WORK ITEM
In the Fabien Baron profile, rewrite the part between "Ask any creative" and "in various mediums.", inclusive, changing "mediums" to "media".

PROVIDED PASSAGE
######

- The sought-after art director’s new book looks back on a four-decade career
- Baron says glossy magazines are in decline as brands now create their own content; as for influencers, they’re too generic and not luxury enough, he says
French-born art director Fabien Baron may not be a household name outside fashion circles, but his greater visual oeuvre may be familiar – remember those heroin-chic Kate Moss Calvin Klein ads from the 1990s? Then there was Madonna’s 1992 photo book, Sex, which, however tame it may seem today, in that innocent world before the Kardashians and their a** implants, was shocking. The iconic covers of Andy Warhol-founded Interview magazine? And the countless Vogue pages involved in any four-decade career in luxury fashion.
Inside the Manhattan headquarters of his creative agency, Baron & Baron, the now 60-year-old discusses his recently published career retrospective, Fabien Baron: Works 1983-2019 (Phaidon).
“It was time to turn the page and look at all the work I’ve done so far and say, ‘Now what? What’s next?’” he says during New York Fashion Week in September. “It’s like putting a period at the end of a sentence. There are all these changes: magazines are falling apart, digital is taking over, and I am changing, getting older, so it’s drawing a line in the sand.”
Ask any creative director from international glossies such as Vogue or Harper’s Bazaar, and edgier indies like V Magazine or Dazed, and they will have been inspired, in one way or another, by Baron’s creative direction in various mediums.
The son of a newspaper art director, Baron moved to New York in his early 20s to try his luck as an image-maker but also to move out of his father’s shadow, a strong figure who has loomed large.

######

DATA SUPPLIED
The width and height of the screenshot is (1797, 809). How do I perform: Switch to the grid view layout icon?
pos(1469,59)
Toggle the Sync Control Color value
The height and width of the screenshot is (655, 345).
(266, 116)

######

TASK SOLUTION
Ask any creative director from international glossies such as Vogue or Harper’s Bazaar, and edgier indies like V Magazine or Dazed, and they will have been inspired, in one way or another, by Baron’s creative direction in various media.